The social determinants of health pose a number of health challenges for Medicare Advantage (MA) plan members, some of which will be addressed by diversifying their service offerings.
Over the years, social determinants of health (SDOH), along with concepts found in Maslow’s hierarchy of needs, have become important components of healthcare for providers, healthcare plans, and consumers. Each group strives to provide and achieve an optimal care experience that leads to better health outcomes. To achieve these goals, many Medicare Advantage (MA) plans attempt to address SDOH and Maslow challenges by offering new services or expanding their existing supportive care services.
SDOH, Social, Economic and Environmental Factors That Can Impact Health – Concordance with Maslow, which describes the process of securing basic necessities of life, such as food and shelter, before focusing on other, less urgent needs, including health care.
To mitigate these challenges, some MAs use specific benefits, complementary services offered by traditional Medicare to encourage plan participation and support better health outcomes for plan participants. In 2022, the average Medicare beneficiary has access to 39 MA plans that offer a variety of health and non-health services, including remote patient monitoring, healthy eating, home assistance, and non-emergency medical transportation (NEMT).
These services are offered to varying degrees by different MA plans:
- 74% remote access technology
- 67% food gain
- 38% traffic
- 10% in-house support services
Using these services individually, or preferably as a group of comprehensive, integrated supportive care services, can help MA members improve their health and reduce the impact of SDOH and Maslow. With MA enrollments projected to grow from 26.9 million in 2021 to 29.5 million in 2022, healthcare organizations have a unique opportunity to mitigate the impact of these socioeconomic challenges.
According to a report by the National Opinion Research Center (NORC) at the University of Chicago, “The focus on SDOH reflects broad trends in the American healthcare system, including the growing recognition that SDOH has a significant impact on clinical outcomes. potentially have more significant implications than rising levels of care and social needs within the Medicare population.”
Older populations, including those participating in Medicare, often feel the effects of SDOH more dramatically than others, which requires not only a deeper understanding of the challenges, but also a comprehensive way to mitigate them.
According to the NORC report, “Medicare beneficiaries have social needs similar to those of the general population, but some social risk factors are more pronounced when more elderly and disabled members participate in the program. Screening and survey data often included food, shelter and transport.” identified as major social risks.
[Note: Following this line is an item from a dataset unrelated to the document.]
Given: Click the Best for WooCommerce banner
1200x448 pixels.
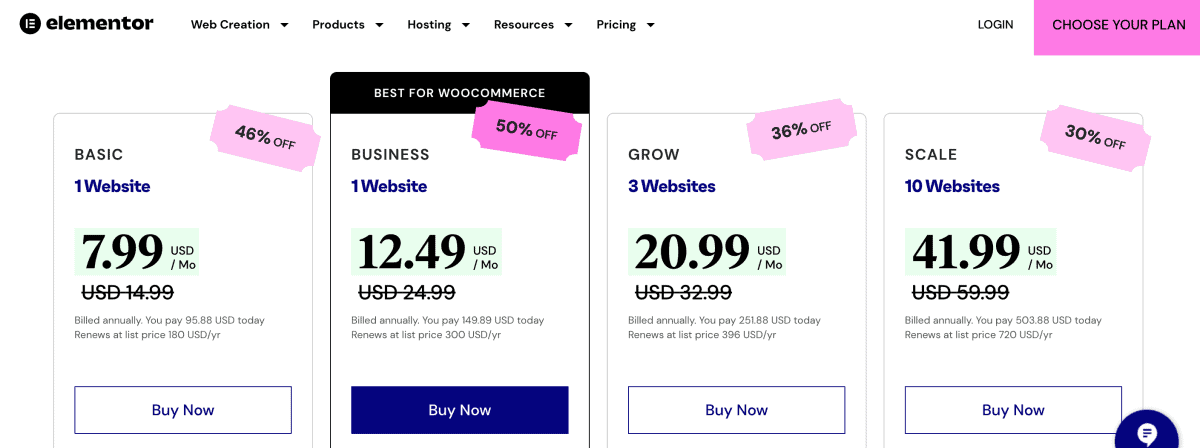Looking at the screenshot, I should point(460,93).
Health Benefits, Savings Creation
Despite the well-known benefits of these services, attempting to measure the outcomes of non-medical benefits can be difficult for MA plans, even when there is a large amount of data.
“The key question in terms of the bottom line is whether the newly-offered non-medical services provide a return on investment (ROI) for the plan,” said one health issues Article. “Will these services save more money in any given year than it costs to deploy? The new benefits could result in savings by avoiding acute medical care. When emergency room visits, hospital admissions, or other forms of acute care are sufficient. , the savings could theoretically exceed the cost of delivering the benefit and yield a positive ROI. Although this argument is conceptually compelling, in practice it has proved difficult.”
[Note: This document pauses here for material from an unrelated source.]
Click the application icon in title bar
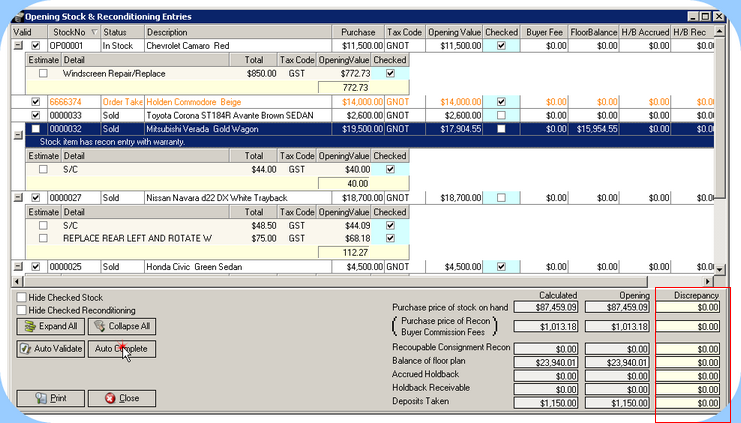The image size is (741, 423). tap(17, 17)
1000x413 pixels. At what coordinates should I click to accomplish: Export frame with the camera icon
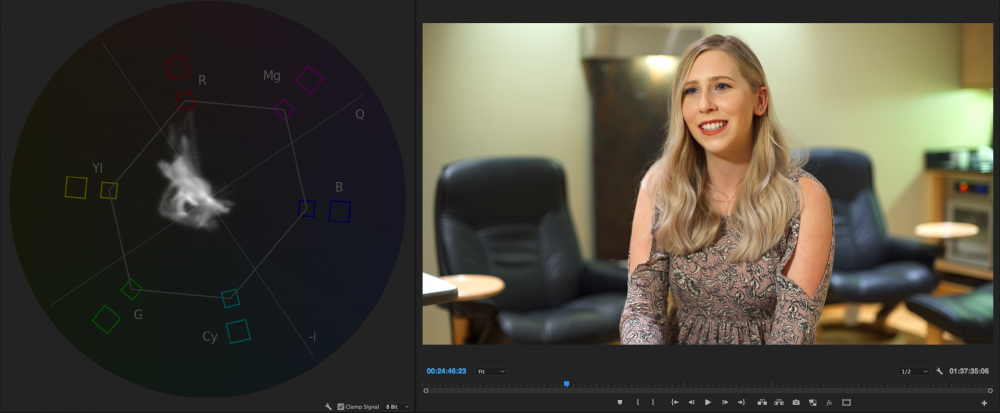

While ROI needs remain high from a healthcare plan perspective, commitment to MA ancillary services remains a high priority across the board for individuals and organizations that provide services.
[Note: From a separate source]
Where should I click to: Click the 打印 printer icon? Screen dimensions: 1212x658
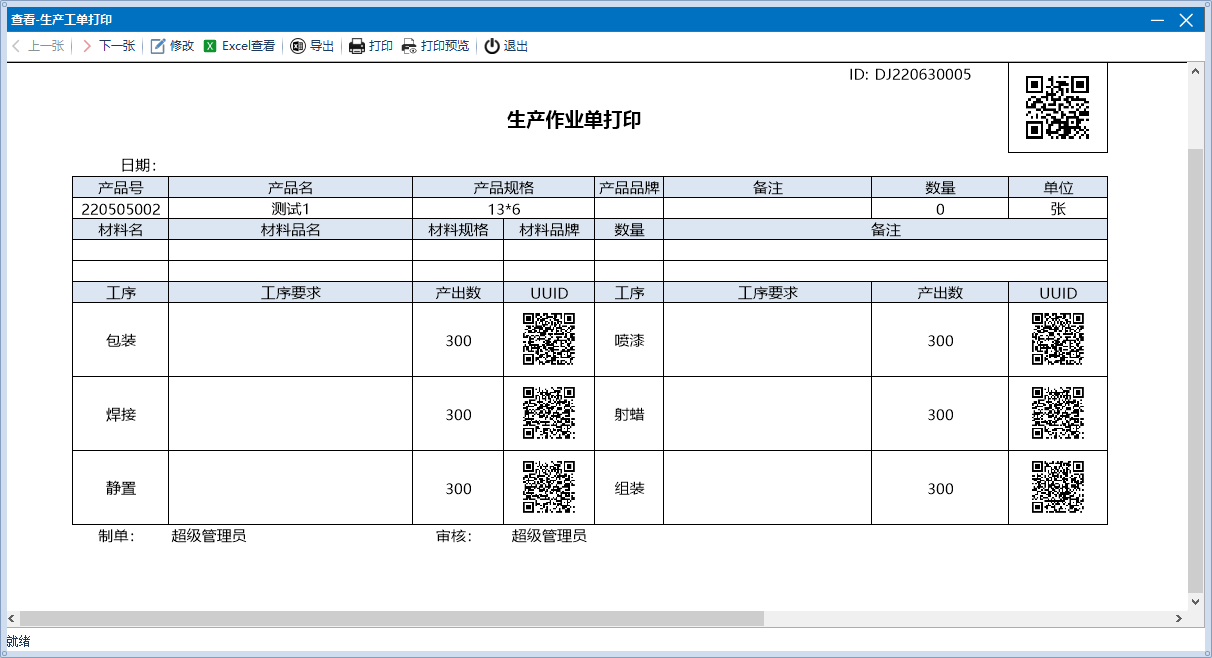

According to a case study from the Better Medicare Alliance Center for Innovation, “Plans (MAs) report that the ultimate goal of their SDOH programs is to achieve both better health outcomes, or “return to health,” and an ROI through lower health care costs for beneficiaries. “ Do.” In the Medicare Advantage in NORC report. “All health plans, providers, providers, and CBOs” [community-based organizations]…believed that the interventions they delivered would prove effective in meeting the goals of improving the health of beneficiaries and generating a positive ROI.
The MA plans continue to move in the right direction by helping to meet the needs of current and prospective members by enhancing traditional coverage through supplemental supportive care services. NEMT, nutrition, home personal care and remote patient monitoring are among the key complementary services offered today and their pursuit can benefit members and the healthcare plans offered to them.